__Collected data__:
——————

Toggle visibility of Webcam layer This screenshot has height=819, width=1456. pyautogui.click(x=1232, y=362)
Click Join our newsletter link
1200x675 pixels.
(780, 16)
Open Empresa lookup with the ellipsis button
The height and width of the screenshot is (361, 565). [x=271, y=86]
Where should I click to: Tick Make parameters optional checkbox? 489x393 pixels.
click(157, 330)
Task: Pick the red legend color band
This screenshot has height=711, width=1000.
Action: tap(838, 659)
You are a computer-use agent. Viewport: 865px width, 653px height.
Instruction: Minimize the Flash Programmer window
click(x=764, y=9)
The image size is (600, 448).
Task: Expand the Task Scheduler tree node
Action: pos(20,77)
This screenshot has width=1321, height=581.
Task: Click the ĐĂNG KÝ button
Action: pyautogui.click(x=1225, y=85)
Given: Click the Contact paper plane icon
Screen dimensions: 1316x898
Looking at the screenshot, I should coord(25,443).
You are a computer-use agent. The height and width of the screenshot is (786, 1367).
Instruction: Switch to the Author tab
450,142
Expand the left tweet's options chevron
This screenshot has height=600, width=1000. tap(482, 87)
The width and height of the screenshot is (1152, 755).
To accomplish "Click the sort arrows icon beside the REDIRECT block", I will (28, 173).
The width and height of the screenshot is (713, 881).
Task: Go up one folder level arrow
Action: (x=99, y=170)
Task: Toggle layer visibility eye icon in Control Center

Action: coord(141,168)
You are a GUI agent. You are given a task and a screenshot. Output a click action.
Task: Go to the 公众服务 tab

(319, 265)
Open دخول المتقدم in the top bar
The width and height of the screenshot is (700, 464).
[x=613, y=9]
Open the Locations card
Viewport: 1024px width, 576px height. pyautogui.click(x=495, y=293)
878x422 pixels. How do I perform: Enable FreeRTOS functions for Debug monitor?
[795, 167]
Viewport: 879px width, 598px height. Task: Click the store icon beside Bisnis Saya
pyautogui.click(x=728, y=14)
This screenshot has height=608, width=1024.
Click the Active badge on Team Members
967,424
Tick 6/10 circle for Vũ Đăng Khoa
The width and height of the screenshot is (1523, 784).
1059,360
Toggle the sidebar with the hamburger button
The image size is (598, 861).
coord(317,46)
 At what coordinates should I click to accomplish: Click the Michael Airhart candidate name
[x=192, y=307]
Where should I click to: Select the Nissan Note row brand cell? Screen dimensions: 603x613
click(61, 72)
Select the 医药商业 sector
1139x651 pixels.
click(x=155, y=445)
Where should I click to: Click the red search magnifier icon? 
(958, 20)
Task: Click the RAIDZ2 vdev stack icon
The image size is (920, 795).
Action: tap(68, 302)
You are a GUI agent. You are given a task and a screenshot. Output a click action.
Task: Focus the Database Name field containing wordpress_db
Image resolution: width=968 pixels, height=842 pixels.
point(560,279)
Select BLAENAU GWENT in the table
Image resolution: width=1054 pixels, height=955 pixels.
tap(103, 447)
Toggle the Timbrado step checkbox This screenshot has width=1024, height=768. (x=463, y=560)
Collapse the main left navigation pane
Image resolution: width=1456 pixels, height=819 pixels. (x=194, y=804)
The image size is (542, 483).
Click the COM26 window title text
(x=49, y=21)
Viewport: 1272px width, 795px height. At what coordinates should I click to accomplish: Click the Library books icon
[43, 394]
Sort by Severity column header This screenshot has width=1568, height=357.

——————

__Task__: Starting with the first line of the entries, transcribe every line up to and including the one with "Task: Pick the red legend color band".

__Response to the task__:
Toggle visibility of Webcam layer This screenshot has height=819, width=1456. pyautogui.click(x=1232, y=362)
Click Join our newsletter link
1200x675 pixels.
(780, 16)
Open Empresa lookup with the ellipsis button
The height and width of the screenshot is (361, 565). [x=271, y=86]
Where should I click to: Tick Make parameters optional checkbox? 489x393 pixels.
click(157, 330)
Task: Pick the red legend color band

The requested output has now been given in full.